Source: IEC 61892-7, Mobile and fixed offshore units – Electrical installations – Part 7: Hazardous areas. Global Standards
“Flashpoint” means the minimum temperature at which a liquid gives off vapor within a test vessel in sufficient concentration to form an ignitable mixture with air near the surface of the liquid and shall be determined as follows:
(A) For a liquid which has a viscosity of less than 45 SUS at 100°F. (37.8°C.), does not contain suspended solids, and does not have a tendency to form a surface film while under test, the procedure specified in the Standard Method of Test for Flashpoint by Tag Closed Tester (ASTM D-56-70) shall be used.

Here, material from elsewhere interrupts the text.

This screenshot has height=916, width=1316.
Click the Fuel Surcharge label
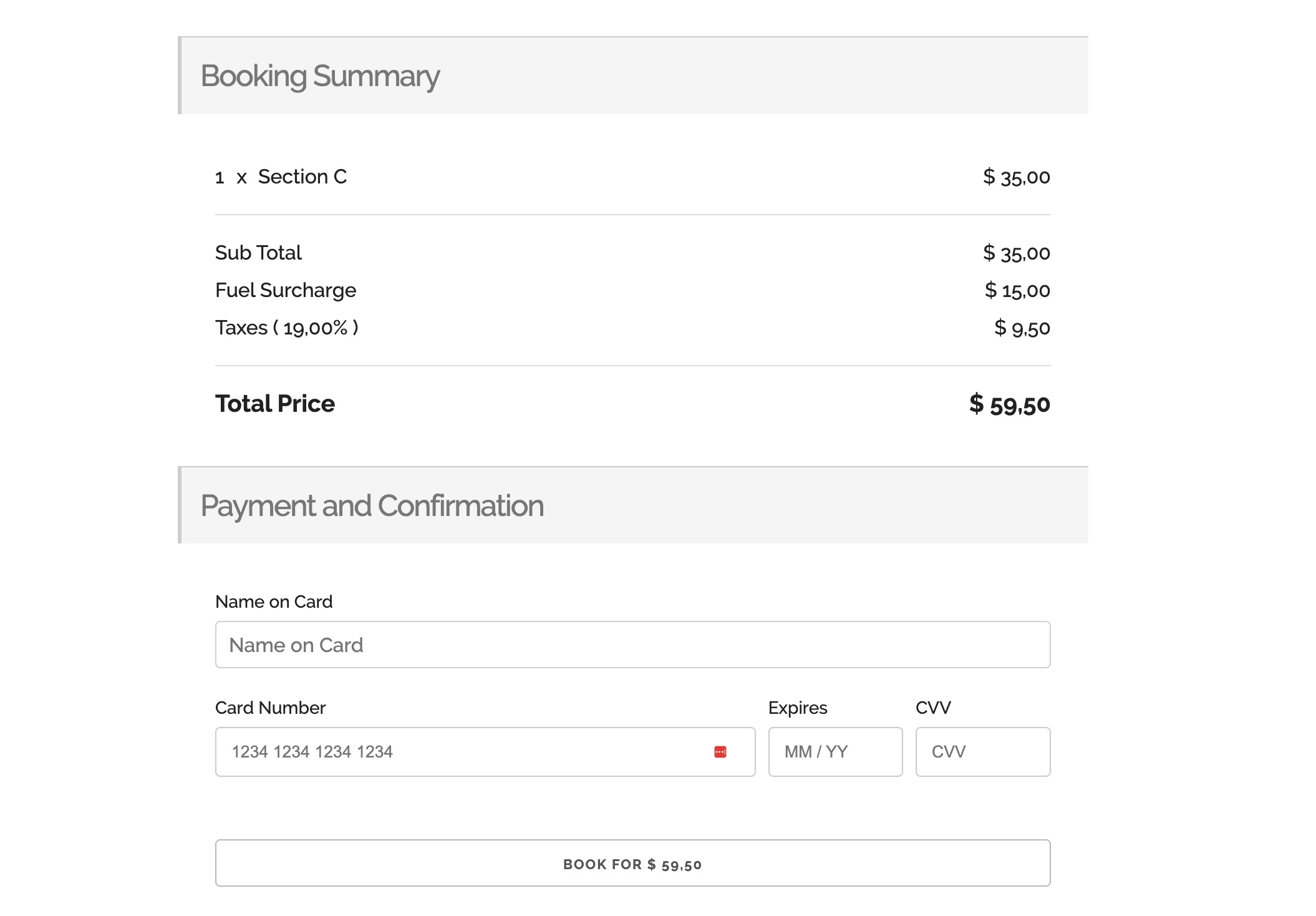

(B) For a liquid which has a viscosity of 45 SUS or more at 100°F.(37.8°C.), or contains suspended solids or has a tendency to form a surface film while under test, the Standard Method of Test for Flashpoint by Pensky-Martens Closed Tester (ASTM D-93-7I) shall be used, except that the methods specified in Note 1 to Section 1.1 of ASTM D-93-71 may be used for the respective materials specified in the Note.
(C) For a liquid that is a mixture of compounds that have different volatilities and flashpoints, its flashpoint shall be determined by using the procedure specified in paragraph (xxv) (A) or (B) of this section on the liquid in the form it is shipped. If the flashpoint, as determined by this test is 100°F. (37.8°C.) or higher, an additional flashpoint determination shall be run on a sample of the liquid evaporated to ninety (90) percent of its original volume, and the lower value of the two tests shall be considered the flashpoint of the material.
(D) Organic peroxides, which undergo autoaccelerating thermal decomposition, are excluded from any of the flashpoint determination methods specified in this subparagraph.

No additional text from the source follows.